Which Emotion Will You Nurture?

There is a well-known tale about an elder who was teaching his grandson about life. It speaks to the need to demonstrate characteristics of peace, love, hope, humility, kindness, compassion, and faith. In short, if you nurture these emotions rather than negative emotions, such as jealousy, hate, and greed, you live a much nicer life.

 

This tale specifically addresses many of the core issues of those who struggle with compulsive sexual behavior—the dueling stories, the back and forth, and the inner struggle to whether remain sober or to give in to the temptations. It also speaks to how the emotions and qualities we focus on (feed) are the ones that grow. For example, if we continually focus on self-criticism and judgment then those emotions take over and impact our behavior, actions, and overall well-being.

 

Differentiating thoughts and feelings from the observing, watchful part of you allows you to step outside of your story.

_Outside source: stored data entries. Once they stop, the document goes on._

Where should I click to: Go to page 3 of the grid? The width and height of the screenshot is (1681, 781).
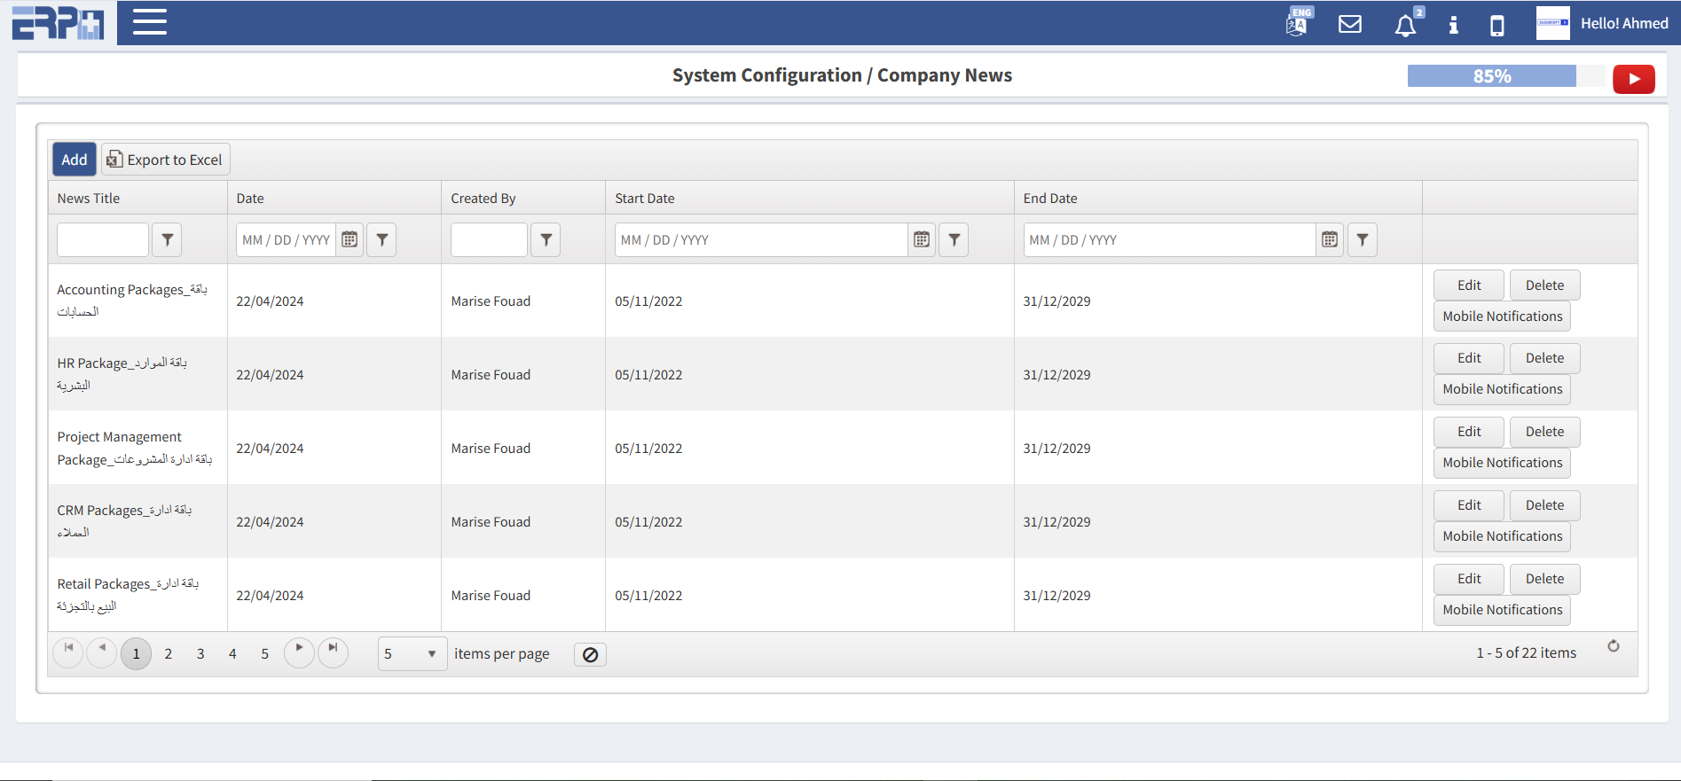tap(200, 654)
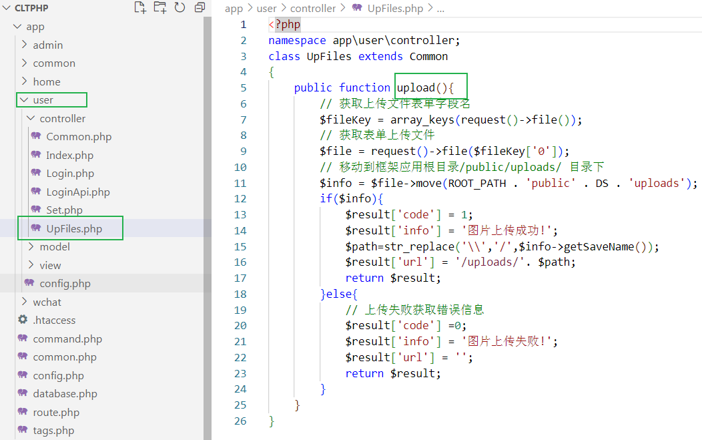
Task: Click the gear icon beside .htaccess
Action: point(22,320)
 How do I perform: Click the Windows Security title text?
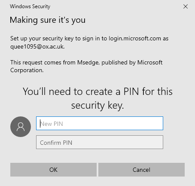[30, 6]
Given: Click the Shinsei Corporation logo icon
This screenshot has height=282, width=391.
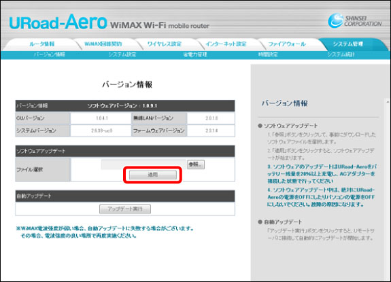Looking at the screenshot, I should tap(336, 20).
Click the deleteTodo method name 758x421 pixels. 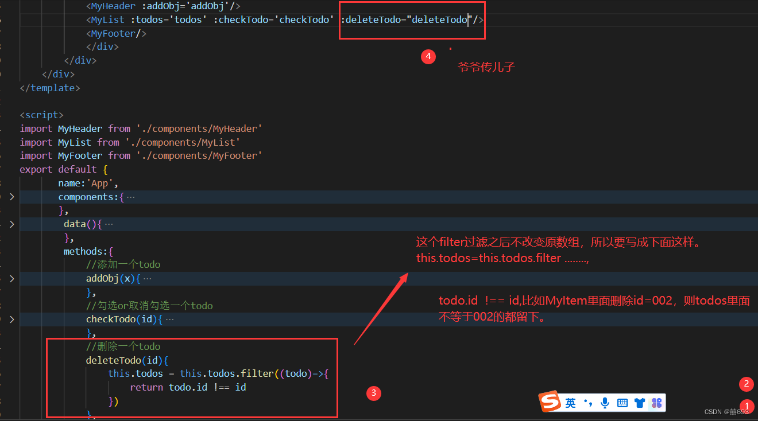pyautogui.click(x=113, y=360)
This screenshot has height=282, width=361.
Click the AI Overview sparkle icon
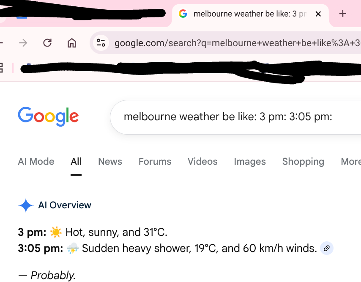tap(26, 205)
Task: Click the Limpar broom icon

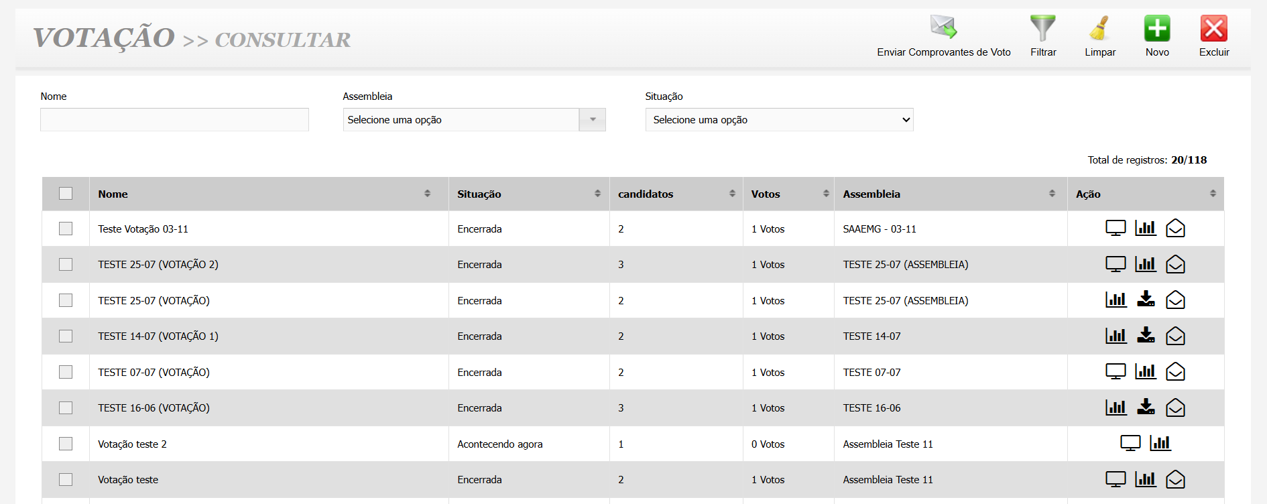Action: coord(1099,28)
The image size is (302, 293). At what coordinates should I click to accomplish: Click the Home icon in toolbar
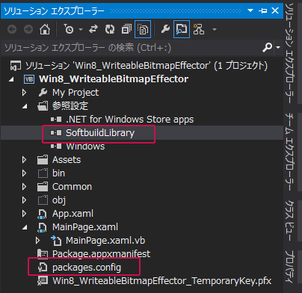pyautogui.click(x=45, y=29)
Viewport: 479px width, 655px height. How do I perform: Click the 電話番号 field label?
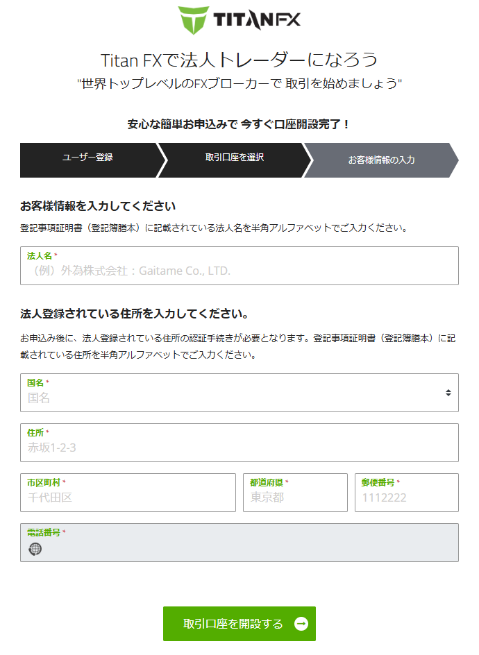click(x=44, y=533)
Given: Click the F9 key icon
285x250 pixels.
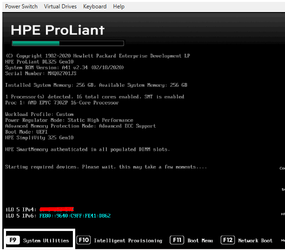Looking at the screenshot, I should tap(13, 240).
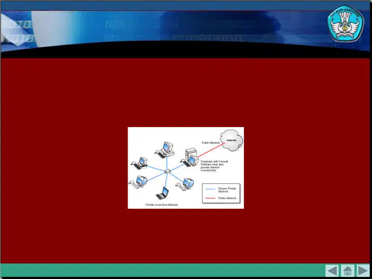372x279 pixels.
Task: Click the red public network connection line
Action: [x=211, y=150]
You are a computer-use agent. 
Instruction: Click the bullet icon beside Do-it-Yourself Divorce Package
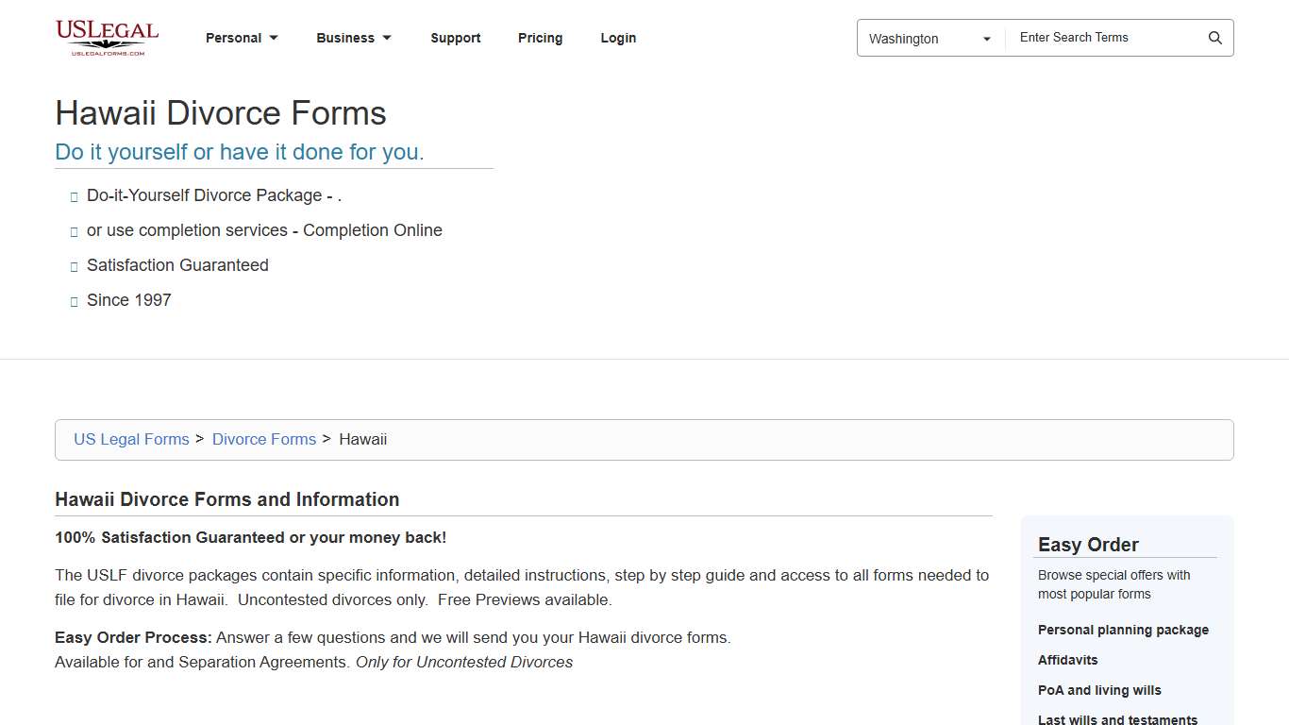(75, 196)
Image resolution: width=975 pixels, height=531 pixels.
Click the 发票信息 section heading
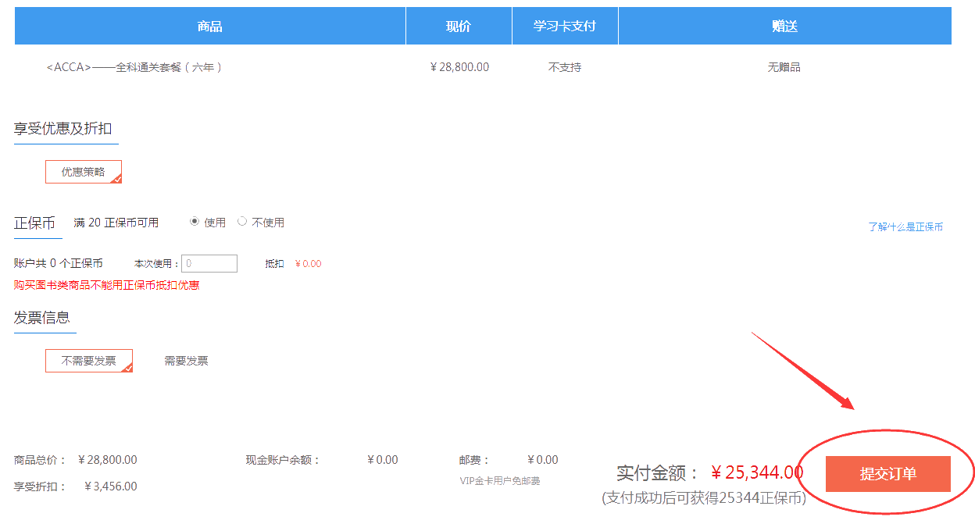pyautogui.click(x=42, y=318)
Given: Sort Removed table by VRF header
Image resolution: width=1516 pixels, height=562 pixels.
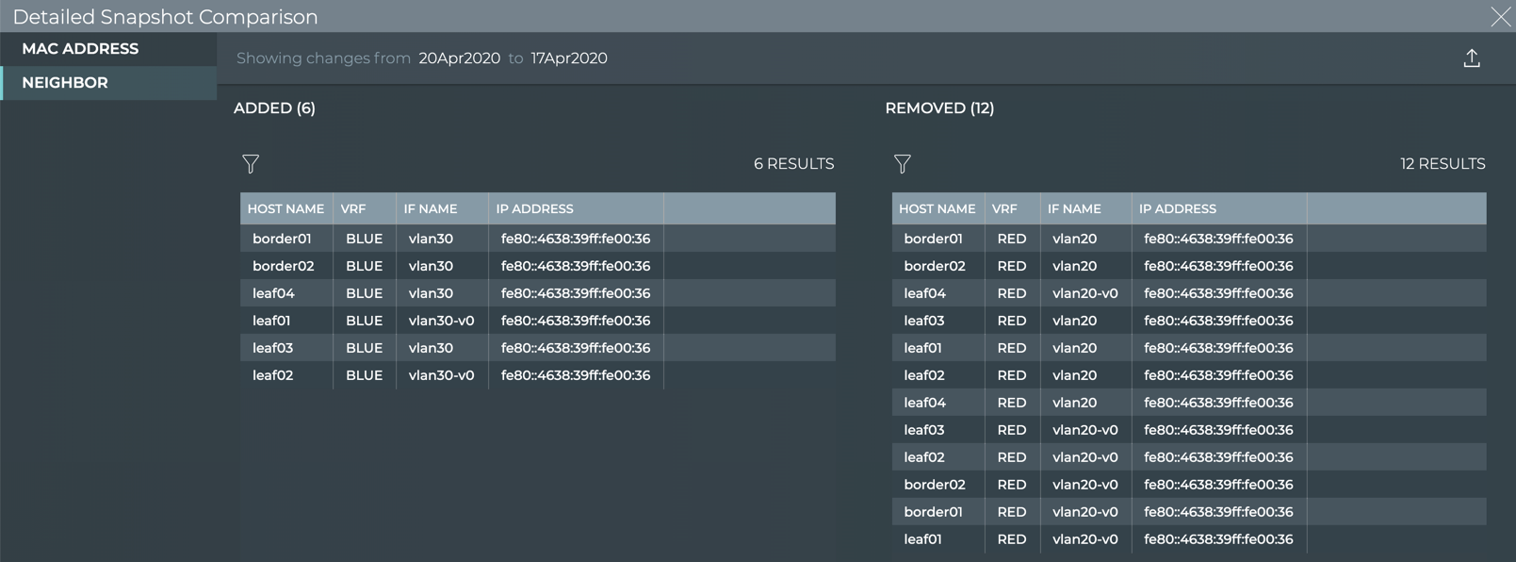Looking at the screenshot, I should coord(1004,209).
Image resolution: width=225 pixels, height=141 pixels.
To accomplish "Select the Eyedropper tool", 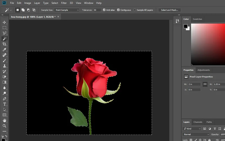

If you are experiencing strong urges to act out sexually, how do you separate the urges from your “true” self?

 

Curiosity and Compassion

Observe the language (internal and external) you use when talking or thinking to yourself. The aforementioned self-criticism may be a persistent one. How do you meet such a harsh feeling and more effectively deal with it…particularly if you notice that is linked to your acting out behavior? First understand that a negative story is running and unfolding but that you need not be that story but rather than the one who is observing that story. There’s a big difference between responding to it with frustration and instead with curiosity, compassion, and patience.

 

In the Internal Family Systems (IFS) model, the centered Self is characterized by demonstrating qualities of leadership. Think of it like any other leader—CEO, sports manager or coach, for example—who possesses certain skills to lead others. Curiosity and compassion are mentioned here as some of those characteristics and will serve you well in your attempts to differentiate the “real” you from the “fake” you (addict). Pay attention to both the content and the recurrence of your self-talk and put the story outside of you for a bit as you practice the important skills of dialoguing, talking back (in the form of writing out) with the feeling or thought you are having. Practice patience and kindness during this process.

 

Approaching your feelings with curiosity, a sense of interest and wonder often will disarm the heaviest of thoughts. Rather than push it away, hope it goes away, or identify with it too strongly, ask questions of it. Learn from it. The compassion part plays a keen role too, particularly when dealing with feelings of frustration, defeatism, and criticism. Give them their do but then let them go. Remember, what you feed will grow. Our thoughts and words are powerful—reinforcing old stories and beliefs. Which thoughts become habitual?

Observe it all in but once acknowledged it’s up to you to choose which emotions and qualities you want to nurture.